From: Ed Inman (email suppressed)
Date: Sun Mar 05 2006 - 16:29:15 PST
We already have one theater in my area with high powered digital projectors. I watched "8 Below" projected digitally there onto a huge 40' x 100' screen. It was the first feature film I've ever seen projected this way.
I'd have to say it looked pretty good. I could even see the film grain in the digital image--everything was sharp and bright.
Does this mean I like it? No, not really. I think film projection still offers better contrast and has a less sterile quality. But I'm a traditionalist who grew up when film was still film and TV was still TV. (I'm not a fan of studios that transfer videos to 35mm and call them "films" either--so many of those like "Super Size Me," "Ramones: End of the Century," and "The Edukators" look fine on DVD, but to me they looked like total crap on the big screen. )
But I suspect folks who grew up in the era of high definition, large screen TV's will think the picture is just fine. I'll have to admit I would have never guessed 6 or 8 years ago that digital projection would have advanced as far as it has.
I do question Scott's claim that it will offer the studios more "security" though.

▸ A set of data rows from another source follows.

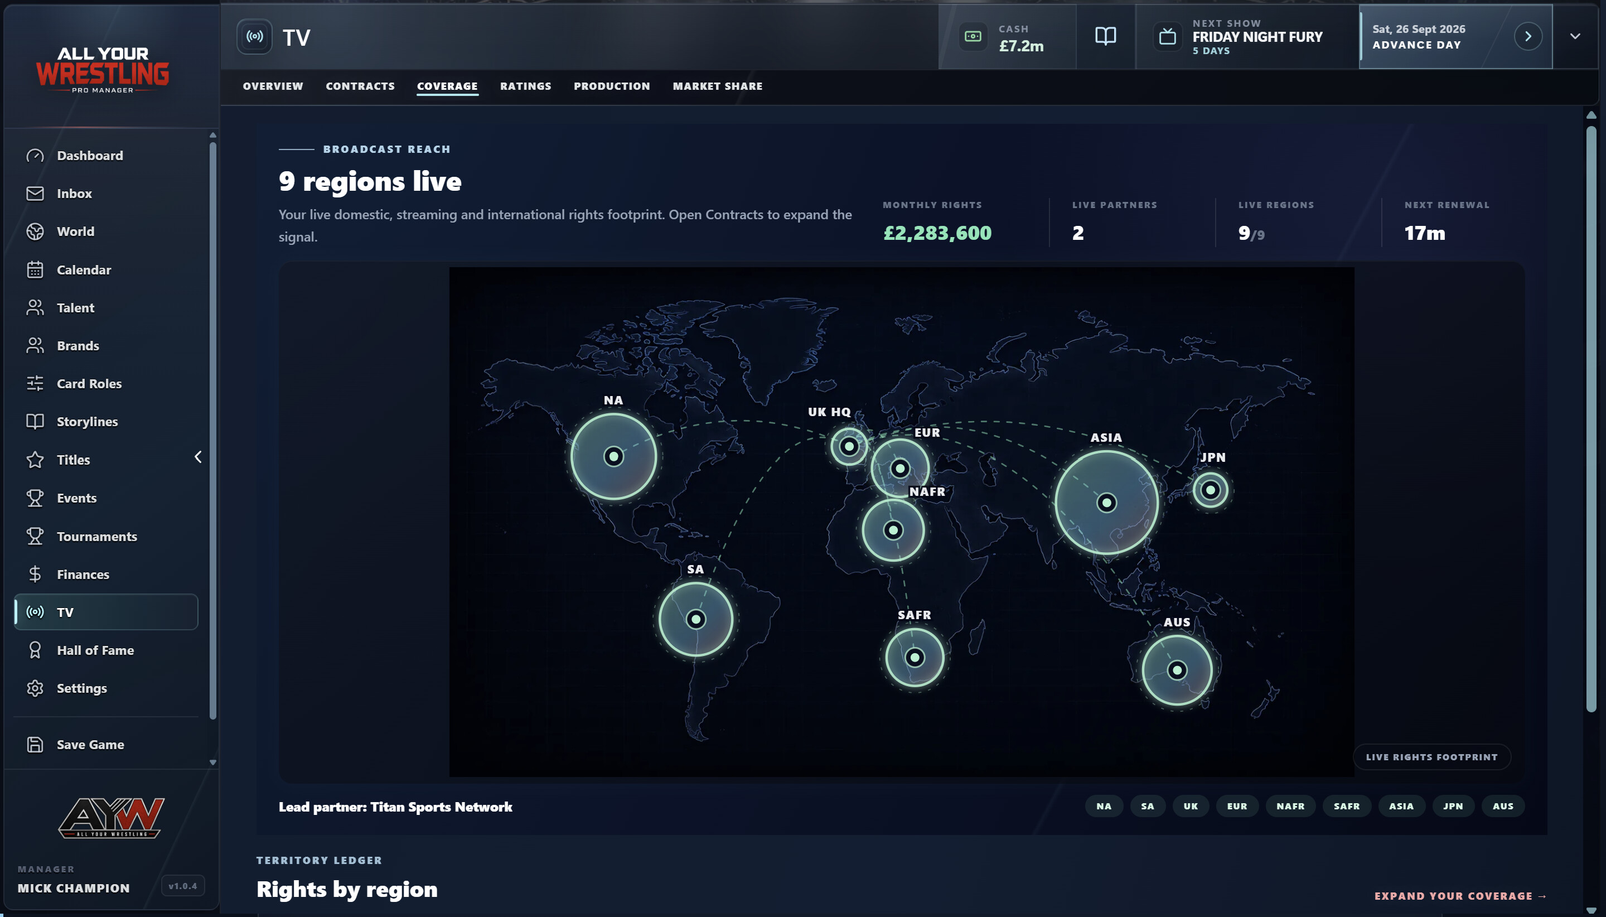1606x917 pixels.
Task: Toggle the NA region chip
Action: click(x=1103, y=806)
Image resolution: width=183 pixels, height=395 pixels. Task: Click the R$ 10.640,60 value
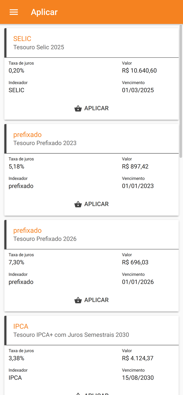click(x=139, y=70)
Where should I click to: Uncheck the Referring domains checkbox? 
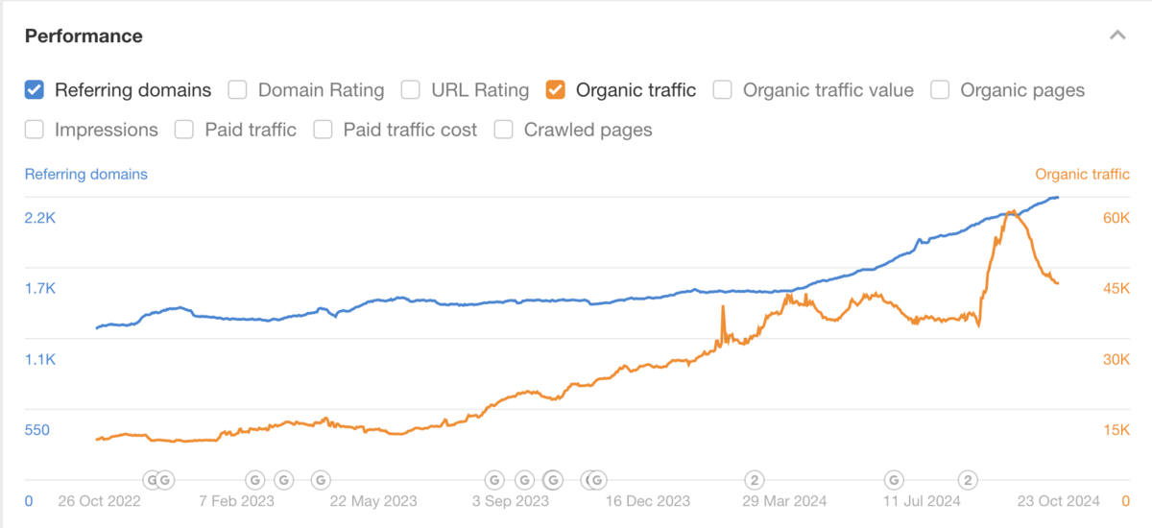pyautogui.click(x=35, y=90)
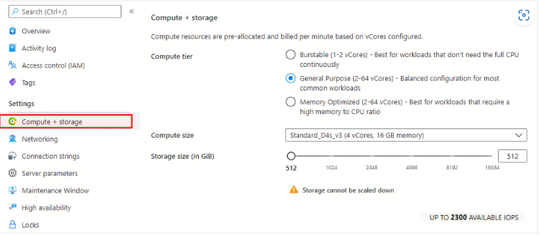The width and height of the screenshot is (540, 236).
Task: Click the storage size value input box
Action: pos(512,156)
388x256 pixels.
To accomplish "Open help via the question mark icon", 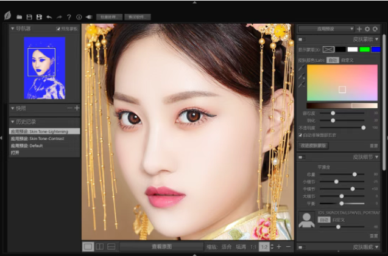I will tap(69, 17).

It seems to me that releasing first-run features digitally is only going to further facilitate high-quality bootlegs at a faster pace.
Ed
-----Original Message-----
>From: Scott Janush <email suppressed>
>Bottom line is that in a few years, once the economic aspects have
>truly been worked out, many theaters will be projecting digital. The
>economics from the studio distribution side are massive savings in
>distribution and more importantly to them, security.